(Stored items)
::::::

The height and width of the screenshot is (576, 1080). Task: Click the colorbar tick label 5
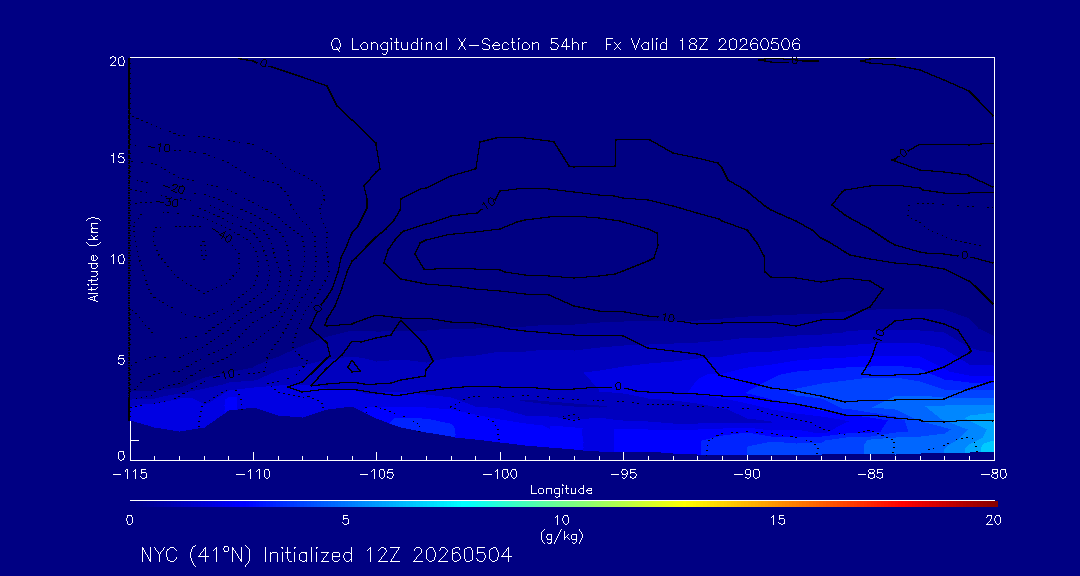coord(346,521)
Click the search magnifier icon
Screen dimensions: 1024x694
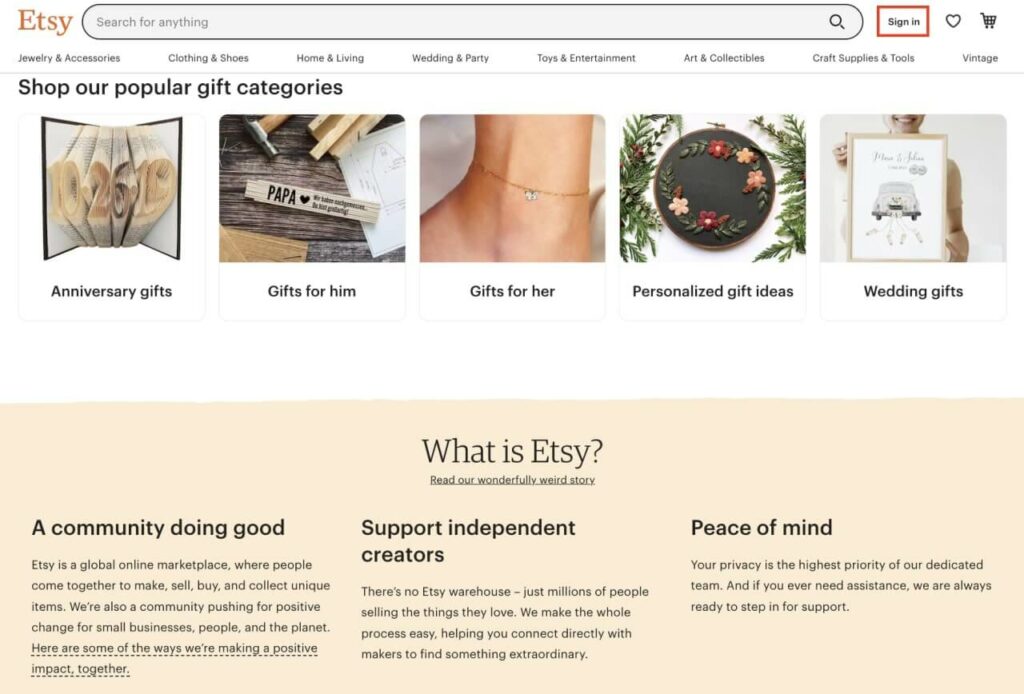pos(837,22)
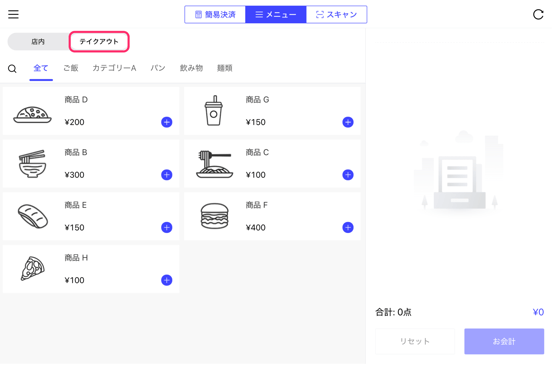Image resolution: width=552 pixels, height=368 pixels.
Task: Add 商品 C with its plus icon
Action: [x=348, y=175]
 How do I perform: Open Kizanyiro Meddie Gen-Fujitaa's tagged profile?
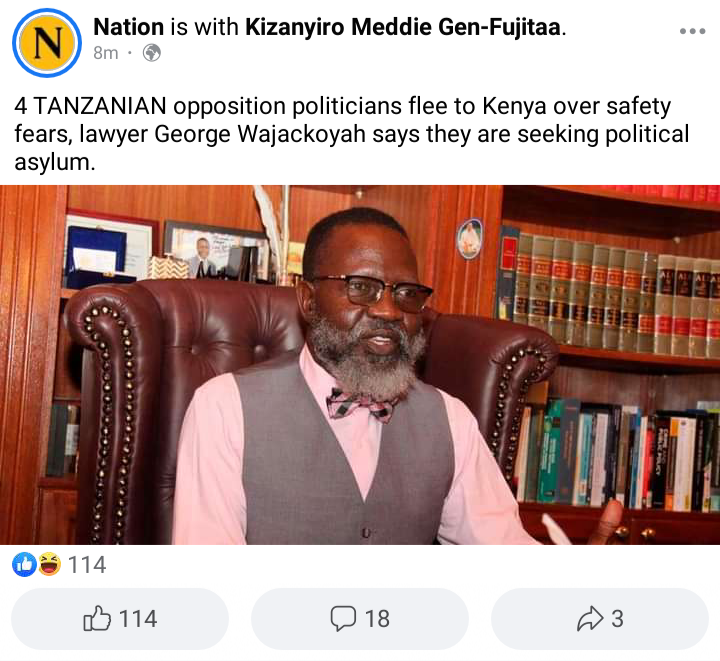pos(403,27)
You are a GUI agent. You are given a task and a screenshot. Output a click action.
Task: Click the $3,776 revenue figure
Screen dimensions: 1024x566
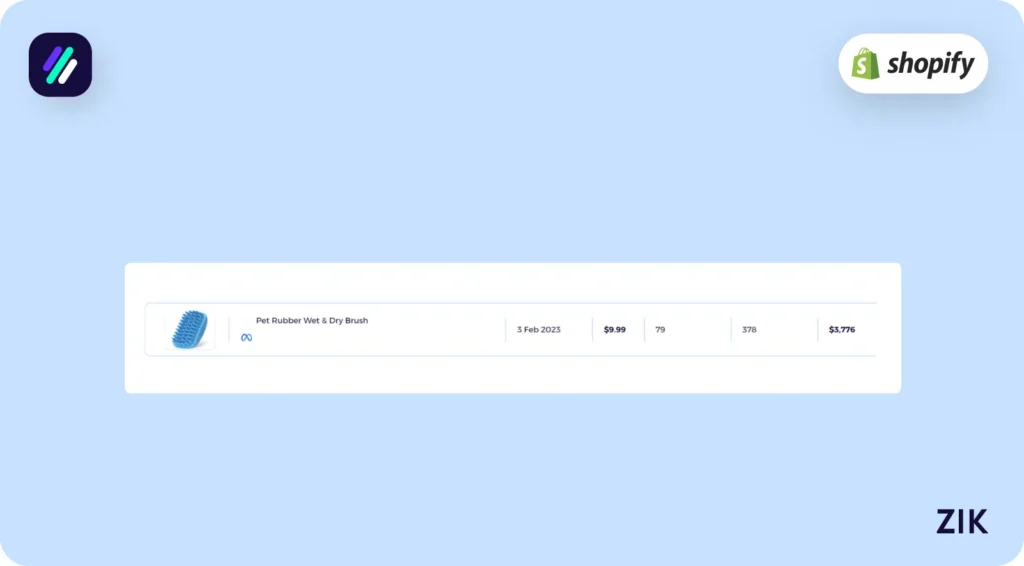[x=842, y=329]
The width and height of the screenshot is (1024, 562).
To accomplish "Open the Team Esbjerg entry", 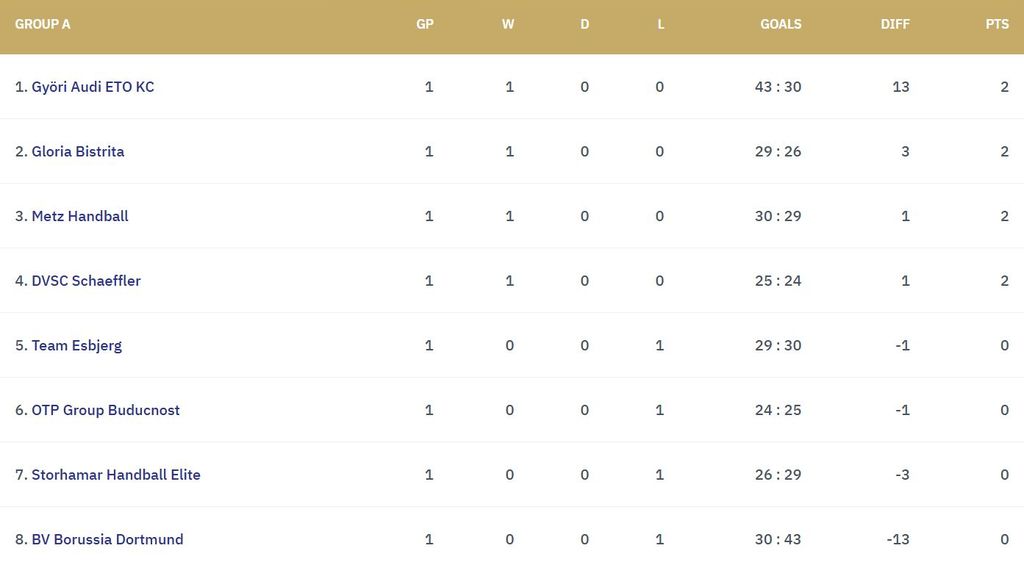I will click(77, 346).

::::::

Your objective
In the records above, take every line from the opening one through the line with "Click the search magnifier icon" and repeat it exactly; pictures are not part of the copy.

Expected answer
The height and width of the screenshot is (576, 1080). Task: Click the colorbar tick label 5
coord(346,521)
Click the search magnifier icon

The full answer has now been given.